Similarly, there exists [< ...]
, which means it has these constructors at most. Take the following type as an example,
[< `A of int | `B]
There can be the following three scenarios.
[`A of int]
[`B]
[`A of int | `B]
Pattern Matching
We can try pattern matching on the polymorphic variant argument of a function. For example,
utop # let foo = function
| `A -> "A"
| `B -> "B" ;;
val foo : [< `A | `B ] -> string/2 = <fun>
We can see that the OCaml infers the parameter type as [< ...]
, which is reasonable because the function cannot handle other constructors if we provide them. For example,
utop # foo `C;;
Error: This expression has type [> `C ] but an expression was expected of type
[< `A | `B ]
The second variant type does not allow tag(s) `C
Now let’s replace the case B
with case C
in the foo
function.
utop # let bar = function
| `A -> "A"
| `C -> "C"
val bar : [< `A | `C ] -> string/2 = <fun>
Then we can try to put the foo
and bar
functions in the same list. What type should this list of functions have? Let’s try inferring the type ourselves. Given that:
- The
foo
function can only handle caseA
or caseB
- The
bar
function can only handle caseA
or caseC
- Each item in the same list should have the same type
We can conclude that the list should have the ([< A] -> string) list
type, and the output from utop
confirms this conclusion.
utop # let funcs = [ foo; bar ];;
val funcs : ([< `A ] -> string/2) list/2 = [<fun>; <fun>]
[> ...]
and [< ...]
, determining the matching type.Additionally, when performing pattern matching, you can use the #some_variant
syntax to represent the entire polymorphic variant. For example,
type my_type =
[ `A
| `B
]
let process_a_b_c = function
| #my_type -> "A or B"
| `C -> "C"
Use cases
Using without declaring it first
The most intuitive use case in my opinion is that we can use the polymorphic variant type without declaring it first.

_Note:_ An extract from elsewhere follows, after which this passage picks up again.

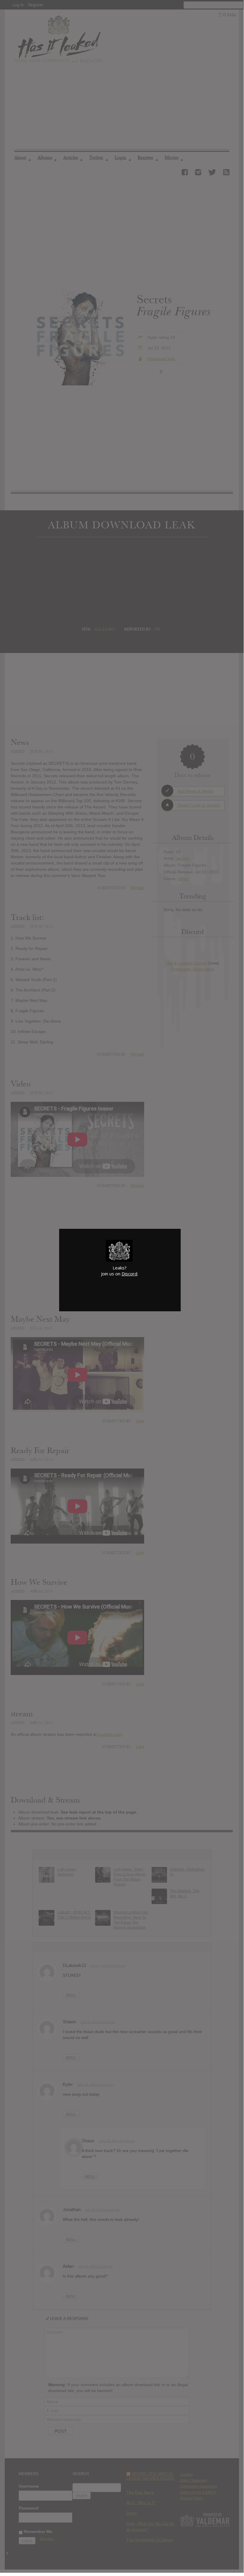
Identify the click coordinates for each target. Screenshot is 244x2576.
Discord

The following example demonstrates this idea.
type return_type =
| A of int
| B
val f : int -> return_val
By using the polymorphic variant, we can write the code like this.
val f : int -> [ `A of int | `B ]
Share datatype
When using a library, you may need to use its defined data types. In this case, you can list this library as a dependency. For example,
(* ./mycolor.ml *)
type rgb = Red | Green | Blue
(* ./main.ml *)
let process_color = function
| Mycolor.Red -> "Red" (* the Main module depends on Mycolor *)
| Mycolor.Green -> "Green"
| Mycolor.Blue -> "Blue"
However, if the data type is defined using a polymorphic variant, this dependency can be eliminated.
(* ./mycolor.ml *)
type rgb = [ `Red | `Green | `Blue ]
(* ./main.ml *)
let process_color = function
| `Red -> "Red" (* the dependence is gone *)
| `Green -> "Green"
| `Blue -> "Blue"
Subtype
Polymorphic variant type is particularly suitable for cases where different variant types share common parts.
For example, let’s say the common
type is the common part of foo
type and bar
type.
type common = A | B
type foo =
| Common of common (* it's kind of redundant *)
| C
| D
type bar =
| Common of common
| E
| F
Now, suppose that there is a show
function to print the above three types. In this case, you have to write three separate functions, as shown below.
let show = function
| A -> "A"
| B -> "B"
let show_foo arg =
match (arg : foo) with
| Common v -> show v
| C -> "C"
| D -> "D"
let show_bar arg =
match (arg : bar) with
| Common v -> show v
| E -> "E"
| F -> "F"
In addition, we also need to add the :foo
and :bar
to distinguish different types. However, if we use a polymorphic variant, the above code can be simplified to
type common = [ `A | `B ]
type foo = [ common | `C | `D ]
type bar = [ common | `E | `F ]
let show = function
| `A -> "A"
| `B -> "B"
| `C -> "C"
| `D -> "D"
| `E -> "E"
| `F -> "F"
Drawbacks
The polymorphic variant is quite flexible but comes with a cost3
- Complexity: The typing rule is more complex compared to the nominal variant type. You will find that the error message is more dense.
- Error-finding: It may be harder to catch the bugs.
- Efficiency: The polymorphic variant is less efficient.